Output word for word the lines from the one with "Seguro de Bicicleta (59, 736)" to the final line of the data, both ends included, but skip the pictures.

(Stored entries)
▼▼▼
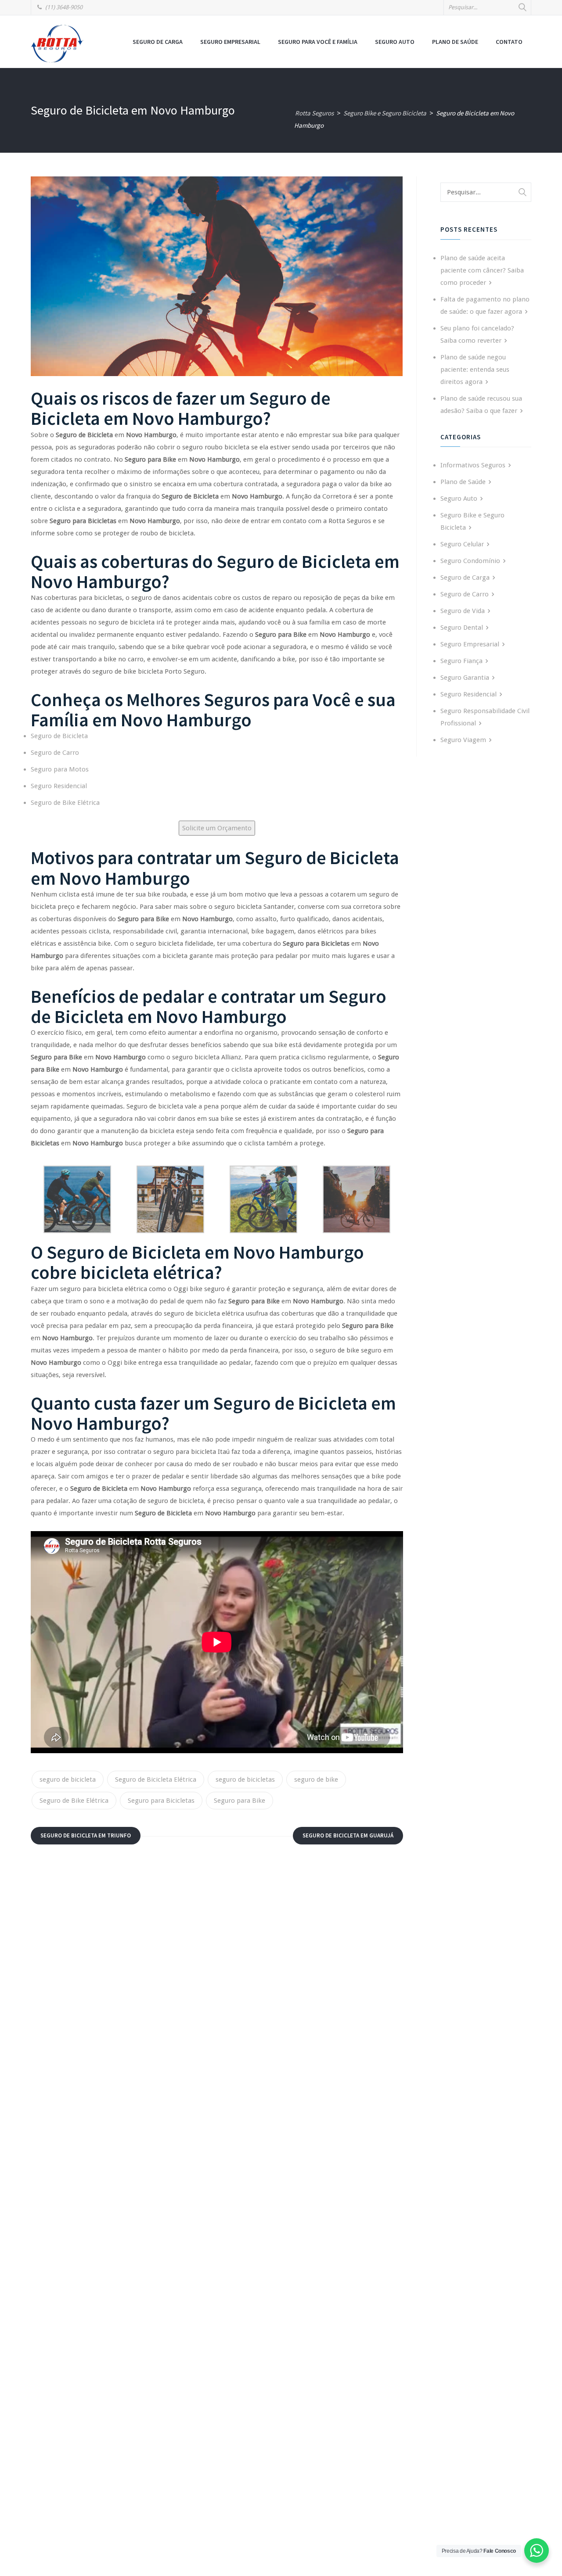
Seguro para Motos (60, 769)
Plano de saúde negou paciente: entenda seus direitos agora (474, 369)
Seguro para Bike (239, 1801)
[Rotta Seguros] (57, 43)
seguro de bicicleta (68, 1779)
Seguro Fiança (461, 661)
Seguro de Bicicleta (59, 736)
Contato (509, 42)
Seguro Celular (462, 544)
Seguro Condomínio (470, 561)
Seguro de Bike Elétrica (65, 803)
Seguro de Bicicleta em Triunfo (85, 1835)
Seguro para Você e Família (317, 42)
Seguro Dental (461, 627)
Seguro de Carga (158, 42)
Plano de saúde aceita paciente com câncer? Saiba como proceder (482, 270)
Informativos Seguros (472, 465)
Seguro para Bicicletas (161, 1801)
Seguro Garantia (464, 678)
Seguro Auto (394, 42)
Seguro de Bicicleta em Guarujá (348, 1835)
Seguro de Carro (55, 753)
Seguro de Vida (462, 611)
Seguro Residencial (59, 786)
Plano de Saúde (455, 42)
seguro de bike (316, 1779)
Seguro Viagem (463, 740)
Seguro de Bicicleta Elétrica (155, 1779)
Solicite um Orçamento (217, 828)
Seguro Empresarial (230, 42)
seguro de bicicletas (245, 1779)
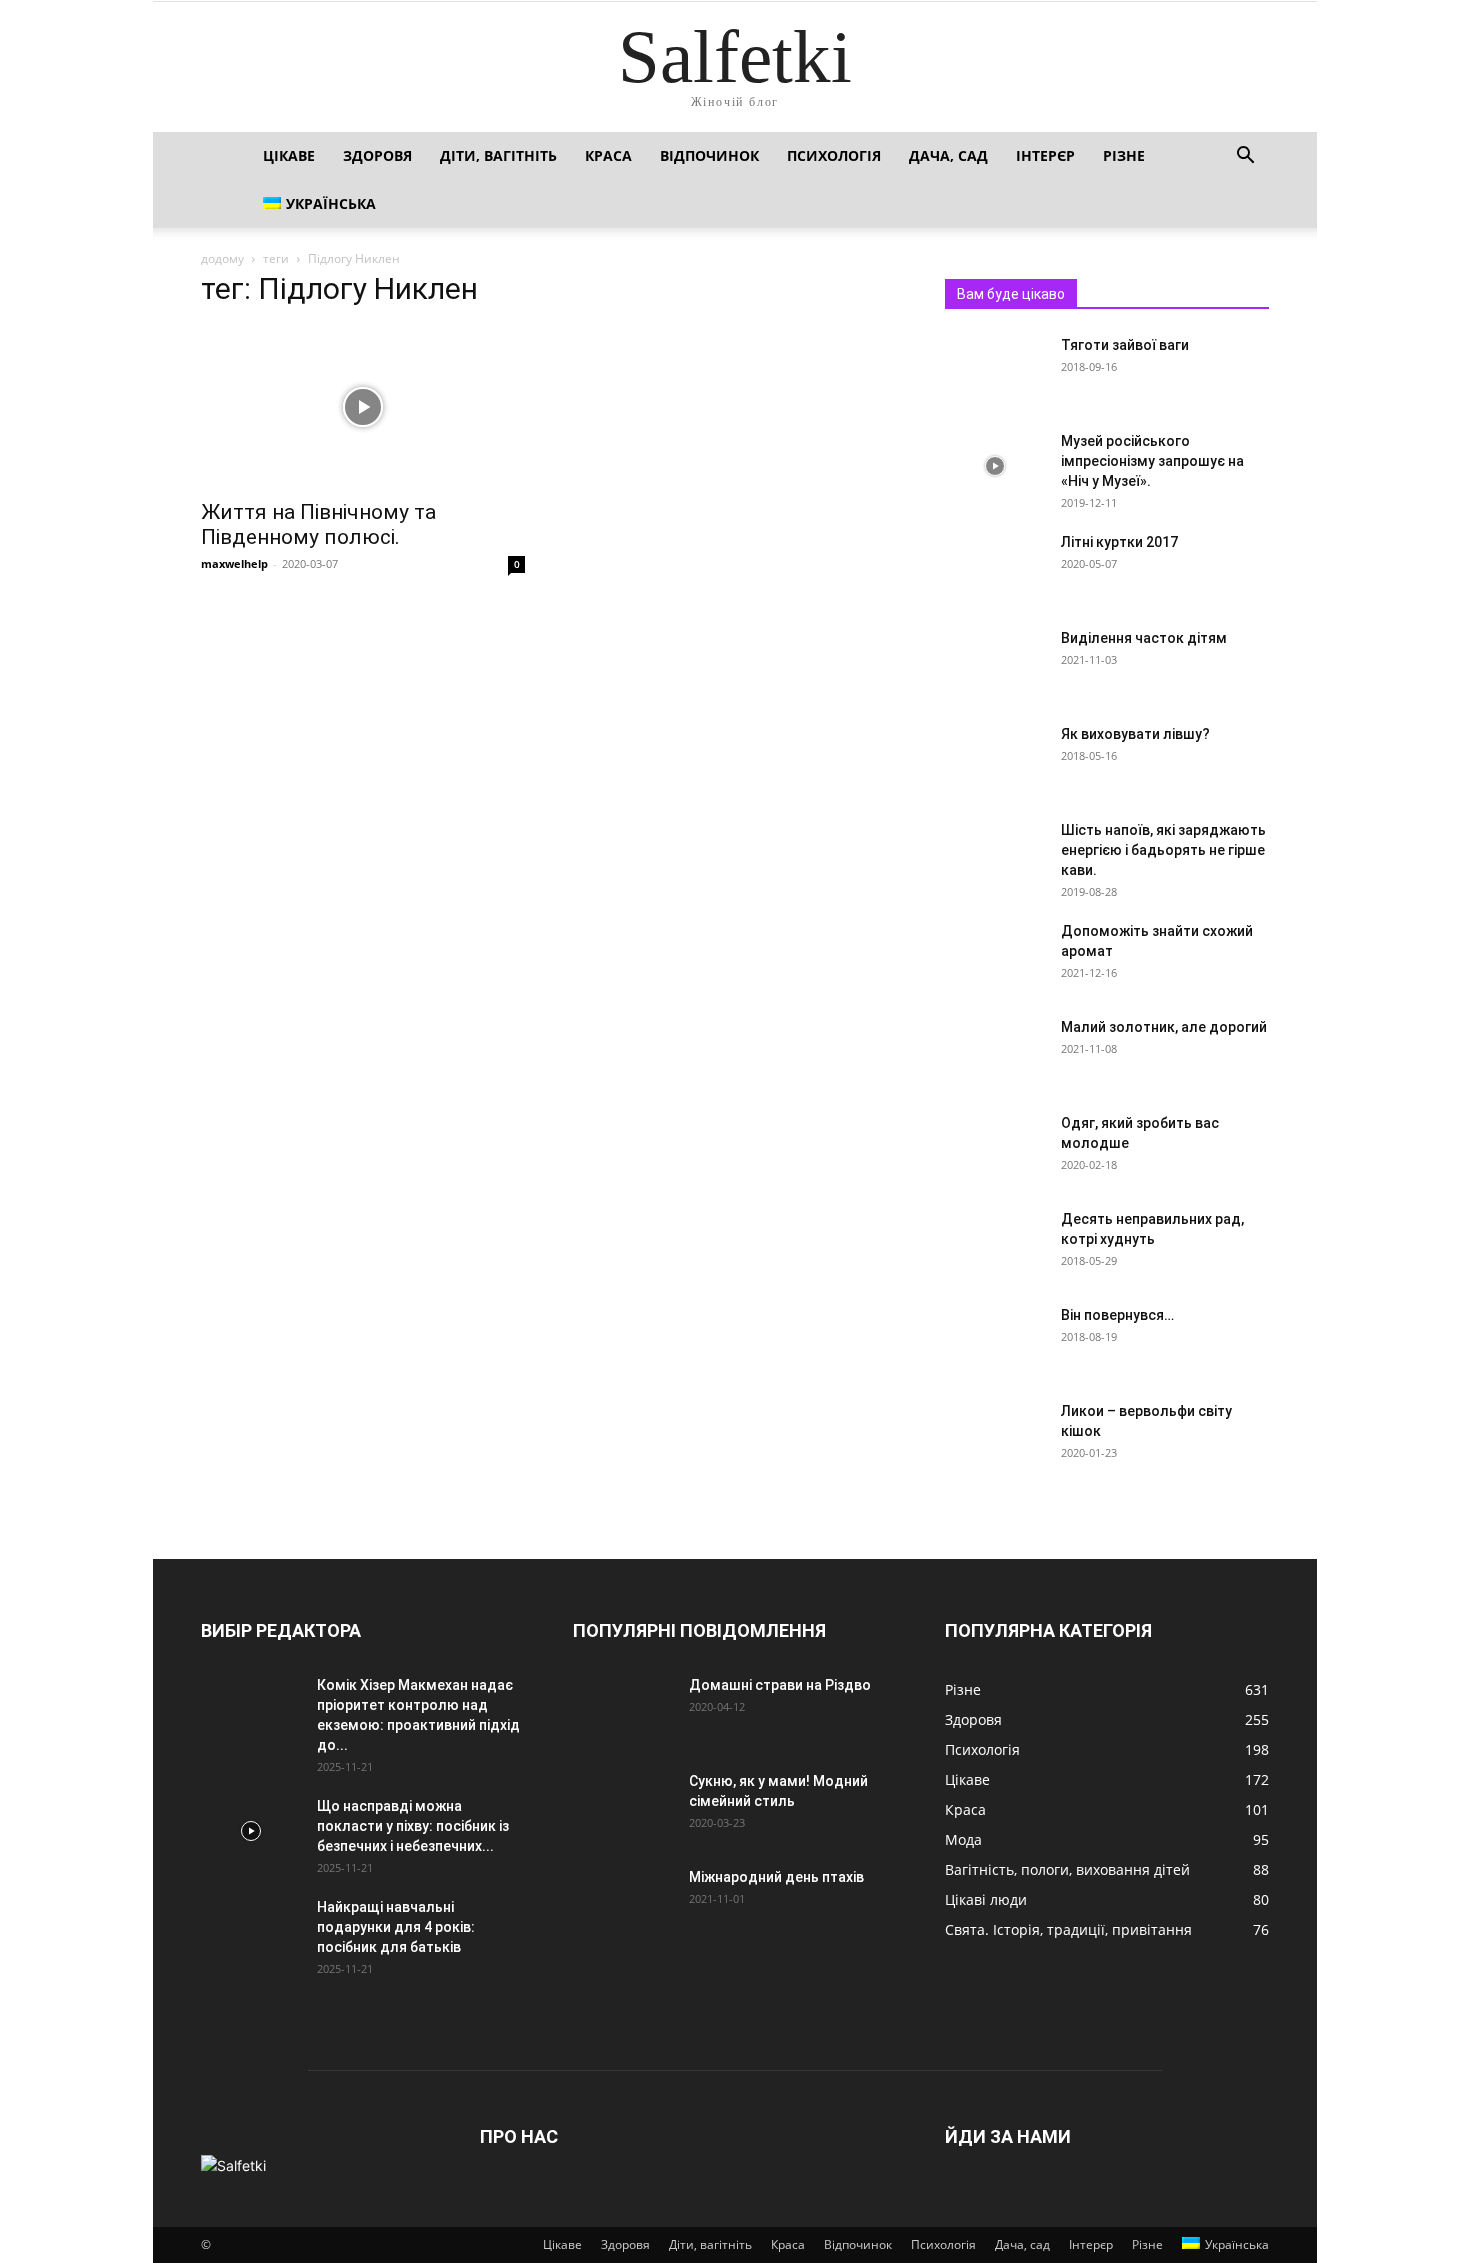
▲▲▲
THE COMPLETED TASK:
Seguro de Bicicleta (59, 736)
Contato (509, 42)
Seguro Celular (462, 544)
Seguro Condomínio (470, 561)
Seguro de Bike Elétrica (65, 803)
Seguro de Bicicleta em Triunfo (85, 1835)
Seguro para Você e Família (317, 42)
Seguro Dental (461, 627)
Seguro de Carga (158, 42)
Plano de saúde aceita paciente com câncer? Saiba como proceder (482, 270)
Informativos Seguros (472, 465)
Seguro para Bicicletas (161, 1801)
Seguro Garantia (464, 678)
Seguro Auto (394, 42)
Seguro de Bicicleta em Guarujá (348, 1835)
Seguro de Carro (55, 753)
Seguro de Vida (462, 611)
Seguro Residencial (59, 786)
Plano de Saúde (455, 42)
seguro de bike (316, 1779)
Seguro Viagem (463, 740)
Seguro de Bicicleta Elétrica (155, 1779)
Solicite um Orçamento (217, 828)
Seguro Empresarial (230, 42)
seguro de bicicletas (245, 1779)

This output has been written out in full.